Fu sempre inviso agli intellettuali, e la critica cinematografica gli fu sempre ostile, ma i teatri e le sale cinematografiche erano sempre piene quando lui recitava, era il popolino, sopratutto quello meridionale, che gli era grato perché per due ore o poco più potevano ridere a crepapelle grazie alla comicità futurista e surreale di Totò.
E se oggi le nuove generazioni conoscono e apprezzano quest’attore, quanto e forse più dei loro nonni, ciò è la dimostrazione della modernità del personaggio.
Infine va detto che Totò non fu solo attore comico, ed addirittura alla fine della sua vita, quando ormai era quasi completamente cieco, decise di farsi dirigere da Pierpaolo Pasolini.

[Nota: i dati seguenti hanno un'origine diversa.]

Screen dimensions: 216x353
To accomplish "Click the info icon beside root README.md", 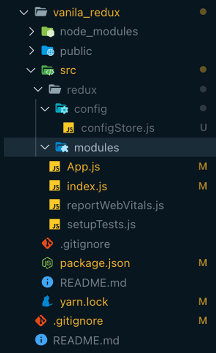I will [x=41, y=340].
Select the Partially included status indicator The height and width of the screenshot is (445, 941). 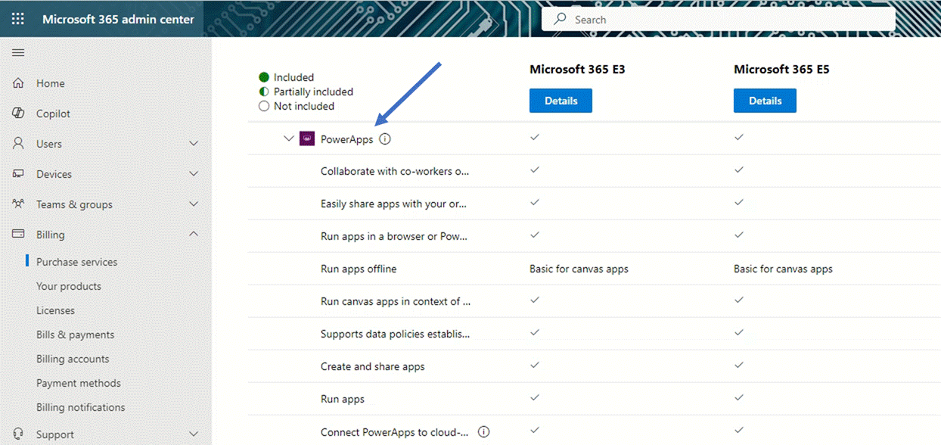[264, 92]
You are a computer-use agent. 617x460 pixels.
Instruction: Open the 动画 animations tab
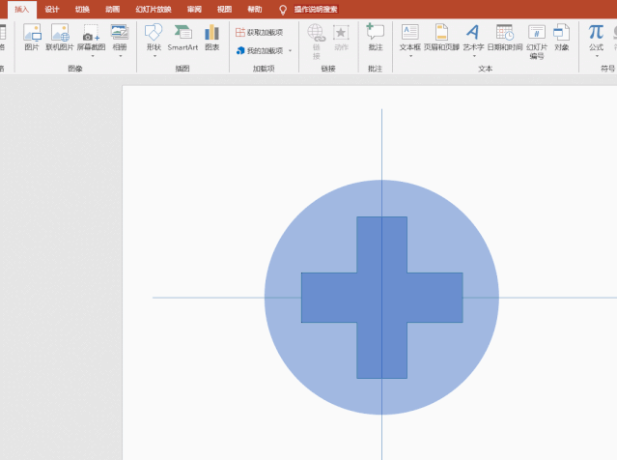pos(112,9)
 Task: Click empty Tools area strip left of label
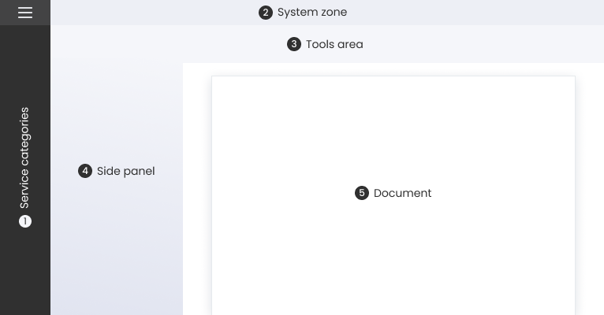coord(158,44)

Il regista “conosceva benissimo l’opera di Totò, aveva visto tutti i suoi film e apprezzava molto il fatto che in lui la maschera del clown si fosse mescolata con quella napoletanità bonaria, che lo rendeva un uomo semplice, un essere di un’umanità estrema. Dal canto suo, Totò nutriva invece molte riserve verso questo “strano” individuo che non faceva mistero della sua omosessualità e, da quanto scrivevano i giornali, provava anche un certo gusto del crimine.

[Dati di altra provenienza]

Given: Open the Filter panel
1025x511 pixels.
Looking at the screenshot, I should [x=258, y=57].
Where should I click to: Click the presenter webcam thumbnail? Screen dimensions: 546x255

Ma dopo le prime diffidenze, i due trovarono un’intesa tale che girarono diversi film.
Totò che aveva sempre recitato a “soggetto” si trasformò nel personaggio che il regista gli aveva chiesto, eliminò lo sberleffo, l’aggressività, sostituendola con un’infinita dolcezza ed una tenerezza fino allora inedita per il personaggio Totò.
Ma Totò non fu solo attore a tutto tondo, non dimentichiamoci che fu autore di tante canzoni, la più conosciuta è forse la più struggente, colma d’amore e di risentimento è “Malafemmina”, e ha scritto libri di poesie come “A livella”.
Lui che aveva combattuto per una vita per salire gli scalini sociali ad uno ad uno, passando dalla miseria sino a “diventare” un principe, lui che aveva patito la fame, e che per rispetto al lavoro quando gli veniva offerto non lo rifiutava mai, anche quando si trattava di interpretare filmetti senza una sceneggiatura decente, con questa poesia ci riporta alla nostra condizione di umani, che ci arrabattiamo per una vita, nel tentativo di ritagliarci un nostro spazio, un’identità una collocazione sociale o culturale ben precisa, ma poi…..arriva la morte, che livella tutto e tutti.